■ SOURCE PASSAGE ■
The National Cathedral rang the bell 700 times, once for every 1,000 Americans who have died from the virus.

WASHINGTON — It didn’t have to be an inexorable march towards death and defeat.

Yet Tuesday evening, mourners and members of the public gathered on the grounds of the Washington National Cathedral, as its massive funeral bell tolled for America’s more than 700,000 COVID dead.

It was an astounding number – 700 plangent peals of the funeral bell, which was used before the pandemic to mourn the loss of presidents, senators, and luminaries of American life.

Now, the bell tolls largely for those who chose to remain unvaccinated, six months after larger swathes of U.S. citizens have had access to the vaccine.

“They don't seem to realize the import of it until they themselves suffer a loss in their family,” said Zenaida Samaniego, who drove from Maryland to hear the hour-long ceremony. “The bells will toll again, because of this hard-headedness about getting something that protects people.”

Most on the cathedral grounds realized the awful authority of each bell, symbolizing 1,000 American deaths from the virus.

Disruptions and nonchalance were not lost on the mourners. Several friends walked by laughing, unaware and unconcerned. A woman watched a YouTube video on her phone, at full volume, drawing glares until she got the message.

People bowed their heads and prayed to God, in a now familiar ritual performed when the nation passes intervals of 100,000 dead from the virus.

“This must be moving us in a way I didn't think it would,” said Bess from Northwest Washington, describing the somber sense of hearing the bells from her Adams Morgan home. “I wish I could say this would be the end. But, I don't think it will be.”

■ RECORDED INFORMATION ■

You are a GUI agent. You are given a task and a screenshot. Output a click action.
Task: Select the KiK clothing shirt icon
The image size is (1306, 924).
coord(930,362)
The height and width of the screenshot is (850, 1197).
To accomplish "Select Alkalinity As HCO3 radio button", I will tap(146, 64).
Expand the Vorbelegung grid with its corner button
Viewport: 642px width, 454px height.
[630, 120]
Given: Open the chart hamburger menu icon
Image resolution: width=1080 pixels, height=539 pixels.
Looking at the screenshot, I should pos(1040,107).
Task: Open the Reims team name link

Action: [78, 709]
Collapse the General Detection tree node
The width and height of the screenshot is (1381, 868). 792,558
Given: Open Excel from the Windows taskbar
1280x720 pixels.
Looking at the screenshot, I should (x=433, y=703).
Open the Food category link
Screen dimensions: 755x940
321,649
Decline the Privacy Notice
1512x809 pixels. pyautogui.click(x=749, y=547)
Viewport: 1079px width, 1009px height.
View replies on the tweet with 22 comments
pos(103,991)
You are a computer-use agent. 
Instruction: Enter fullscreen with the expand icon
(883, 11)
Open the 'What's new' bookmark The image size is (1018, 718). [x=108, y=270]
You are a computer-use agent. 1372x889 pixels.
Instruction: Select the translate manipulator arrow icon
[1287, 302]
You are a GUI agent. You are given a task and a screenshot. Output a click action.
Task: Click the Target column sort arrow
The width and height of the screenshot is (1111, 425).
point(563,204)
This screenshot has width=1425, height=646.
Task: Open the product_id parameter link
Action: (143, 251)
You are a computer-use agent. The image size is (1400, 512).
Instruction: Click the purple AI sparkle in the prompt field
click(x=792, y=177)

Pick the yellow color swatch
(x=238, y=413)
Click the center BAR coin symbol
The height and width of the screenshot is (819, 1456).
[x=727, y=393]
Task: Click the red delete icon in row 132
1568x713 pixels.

■ DIRECTIONS ■
**1)** In the passage about the cathedral's funeral bell, output the text from "It was an astounding" to "deaths from the virus.".
**2)** Translate this sentence from the passage about the cathedral's funeral bell into Spanish: "Most on the cathedral grounds realized the awful authority of each bell, symbolizing 1,000 American deaths from the virus."

■ SOLUTIONS ■
**1)**
It was an astounding number – 700 plangent peals of the funeral bell, which was used before the pandemic to mourn the loss of presidents, senators, and luminaries of American life.

Now, the bell tolls largely for those who chose to remain unvaccinated, six months after larger swathes of U.S. citizens have had access to the vaccine.

“They don't seem to realize the import of it until they themselves suffer a loss in their family,” said Zenaida Samaniego, who drove from Maryland to hear the hour-long ceremony. “The bells will toll again, because of this hard-headedness about getting something that protects people.”

Most on the cathedral grounds realized the awful authority of each bell, symbolizing 1,000 American deaths from the virus.

**2)** La mayoría de quienes estaban en los terrenos de la catedral comprendían la terrible autoridad de cada campanada, que simbolizaba 1.000 muertes estadounidenses a causa del virus.